With sea levels in Northeast Florida predicted to rise between 1.5 and 5 feet by 2100, the St. Augustine City Commission proposed a $15,000 partnership with the University of Florida to study the possible effects of rising sea levels in the nation’s oldest city.
If approved, the agreement between St. Augustine and the university's Florida Resilient Communities Initiative (FRCI) would go into effect Oct. 1. FRCI is a collaboration between the UF Institute of Food and Agricultural Sciences and the College of Design, Construction and Planning.
Martha Graham, city public works director for St. Augustine, said the project will tentatively be completed by December.
The studies are expected to “provide a long-range look ahead at the problems that need to be addressed,” Graham said. “This study is going to try to develop a road map for us.”
With increased flooding and contamination of drinking wells in recent years, as well as the 2011 restoration of the 175-year-old coquina concrete sea walls around Castillo de San Marcos, the new studies could potentially drive future renovation and preservation projects.

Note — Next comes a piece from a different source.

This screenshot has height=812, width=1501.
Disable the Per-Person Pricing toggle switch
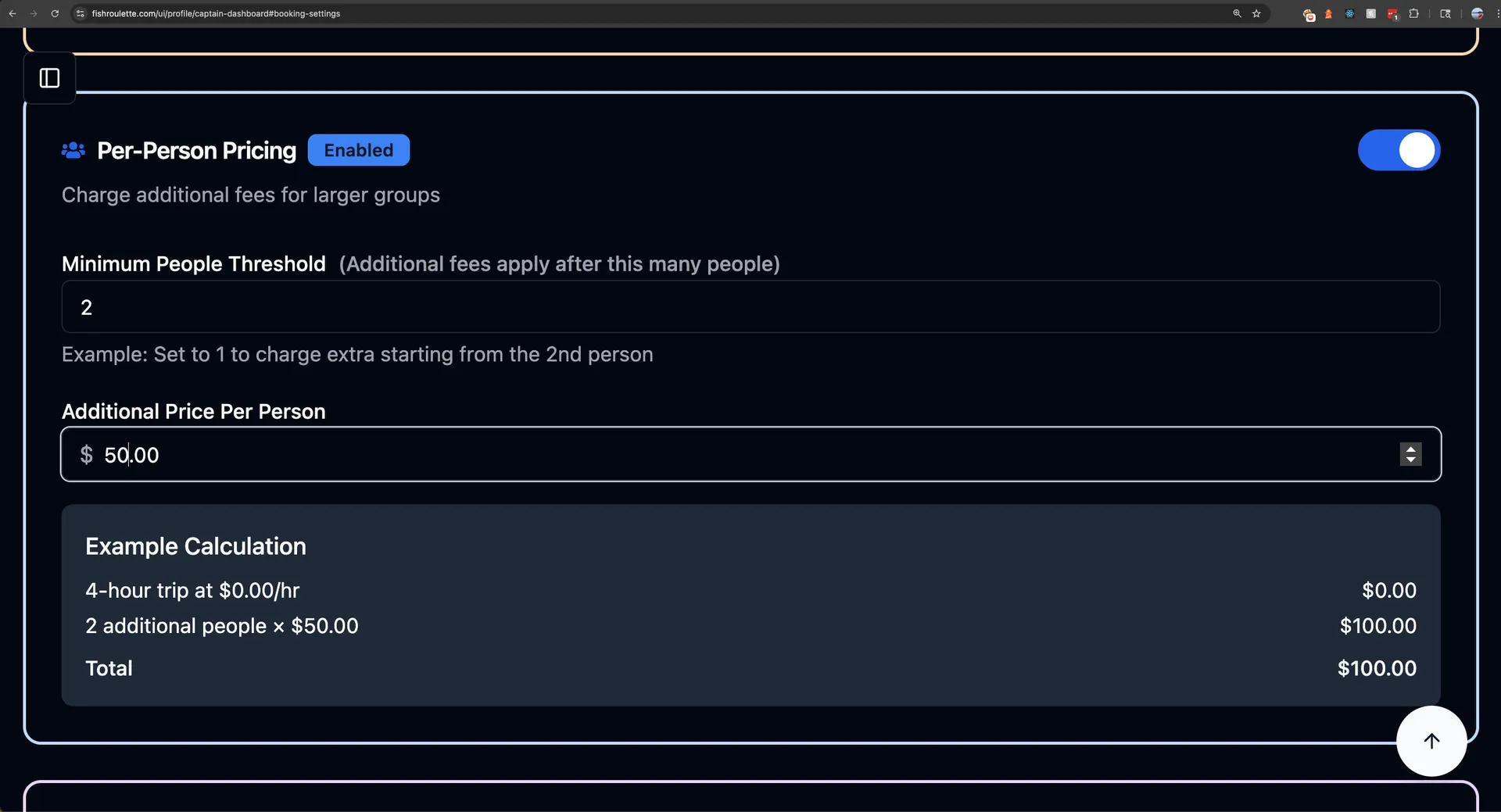tap(1399, 150)
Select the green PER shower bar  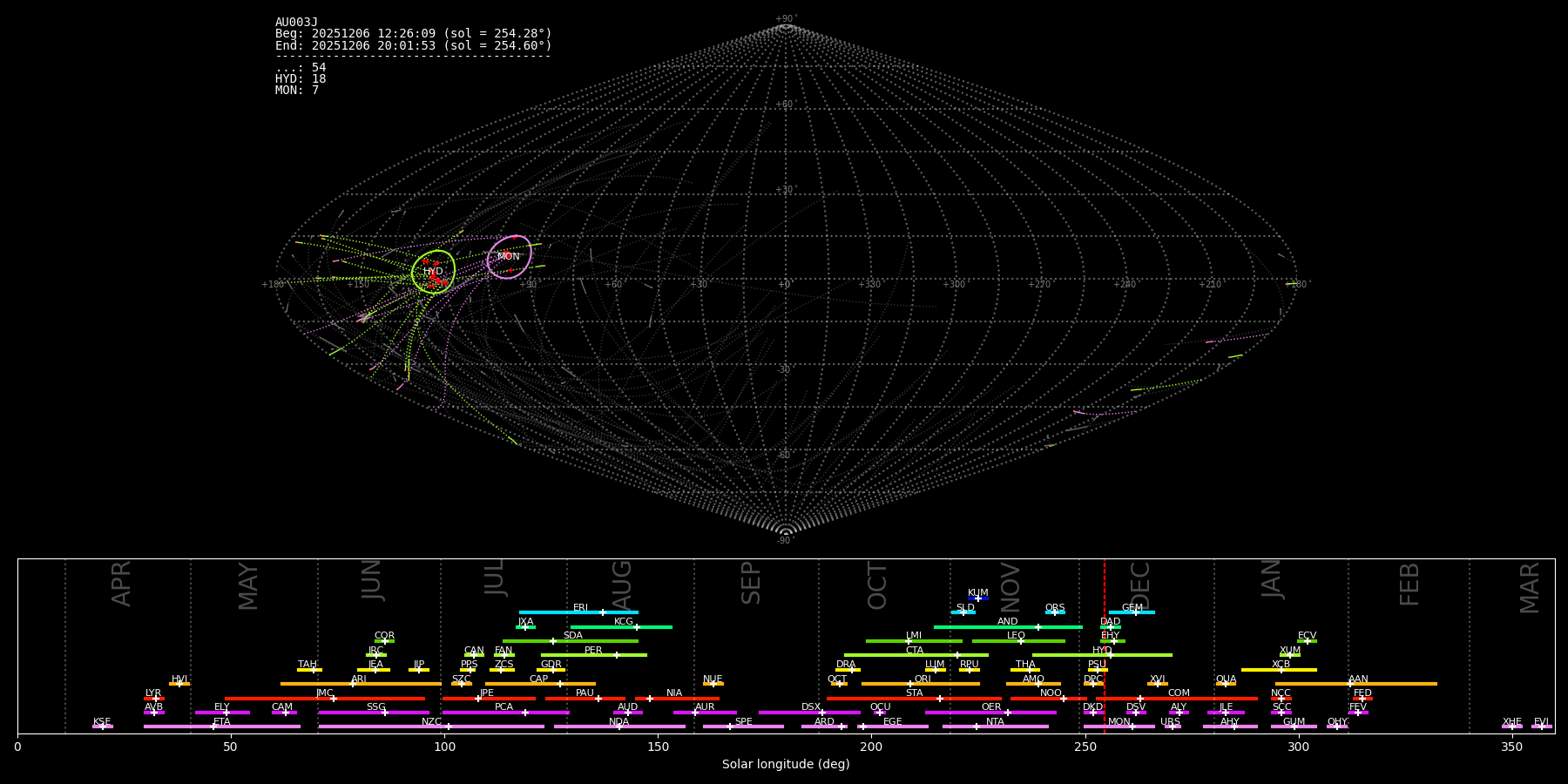(x=593, y=655)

The research would help with city budgeting in future years, allocating the appropriate amount of money to infrastructure development, Graham said.
The researchers hope to use the money to develop maps that highlight the most vulnerable areas of the historic city, so that St. Augustine can better prepare itself for the possibility of flooding in the future.
Graham said this local agreement was born out of concerns over storm water flooding and damage, as well as cultural preservation of the historic city.
According to a three-year project led by UF in 2012, Planning for Sea Level Rise in the Matanzas Basin, “scientists anticipate that sea level rise will accelerate over the next century, placing even greater stresses on both communities and ecosystems to adapt.”
Pierce Jones, from the UF Program of Resource Efficient Communities; Christopher Silver, dean and professor in the UF College of Design, Construction and Planning; and Jerry Murphy, an associate professor in the College of Design, will lead the St. Augustine project in coordination with the city.